Of the two other IAS officers in the panel, one is Vishwanath N Anand, former MoEF secretary (1997-2000). His post-retirement tenure at the National Environment Appellate Authority (NEAA) as vice chairman during 2002-2005 was described by the Delhi High Court as “a one-man show” in the absence of a chairman and three technical members of the authority.
Very few appeals were admitted by Anand during his three-and-a-half-year stint at NEAA. In the Lohardang Pala case, he drew sharp criticism from the Delhi High Court for “adopting a very hyper-technical approach in rejecting the petitions” and overlooking “that these petitioners deserve to be heard on merits”. The court quashed Anand’s order and reinstated the appeal.
Anand studied economics, history and psychology and attended a two-week management course at IIM-Ahmedabad in 1970. He also did a four-month course on technology transfer at Sussex in 1976.
The other IAS member is an ex-officio secretary in the panel. Bishwajit Sinha, a joint secretary at the MoEF, is from the Kerala cadre and was the personal secretary of Dayanidhi Maran in the union textile ministry before serving as additional resident commissioner at Delhi’s Kerala House. Sinha is a student of geography and has successfully completed two one-week courses on social policy and governance and urban development since 2011.
A second ex-officio secretary in the panel is from Gujarat. Hardik Shah, member-secretary of GPCB, is a Giorgio Ruffolo research fellow in the sustainability science program at Harvard. He is credited with bringing down the annual number of PILs over pollution from over 50 to a dozen since 2010 and reducing the time taken by GPCB to issue no-objection certificates to industries from 140 to 80 days. A case filed by slain RTI activist Amit Jethwa challenging his appointment as GPCB member-secretary was disposed of after Jethwa’s death by the Gujarat High Court.
The other two members of the panel bring the legal perspective. Justice A K Srivastava retired from Delhi High Court in 1999. An MA from Lucknow University, he is secretary general of the Association of Retired Judges of Supreme Court and High Courts of India. He is a regular speaker on environmental issues at Lucknow’s City Montessori School.

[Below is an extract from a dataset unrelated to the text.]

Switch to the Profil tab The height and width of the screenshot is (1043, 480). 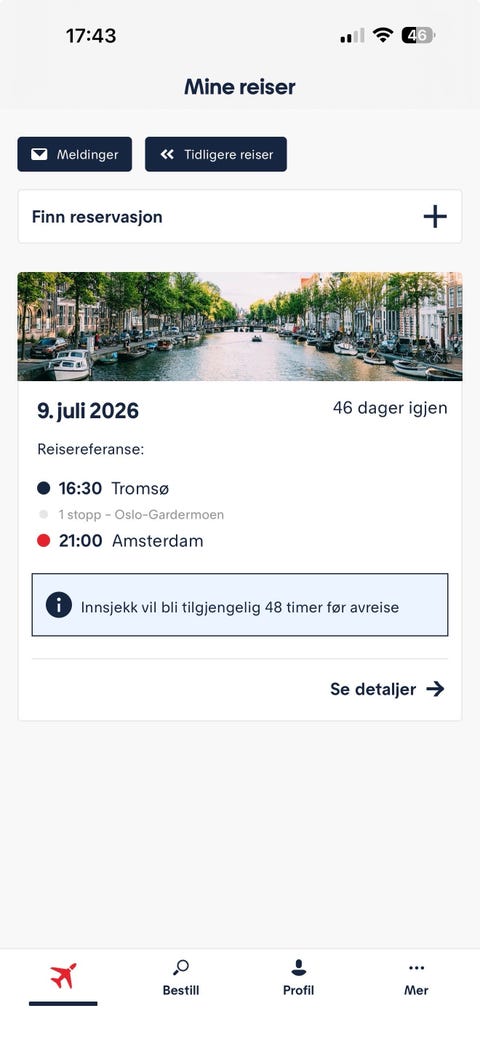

There is also K N Bhat, senior SC lawyer and former additional solicitor general of India, who has been in the news all through the Lokpal controversy. He represented “Ram Lalla” as senior counsel in the Ayodhya litigation in Allahabad High Court.
“You have to ask the ministry about the composition (of the committee) because I was not consulted,” T S R Subramanian told The Indian Express. “But I think the ministry was very careful in its selection as this is a contentious issue that is bound to stoke passions one way or the other. While I agree that the time limit is quite short, we don’t need to review entire laws but the relevant areas and it should be doable.”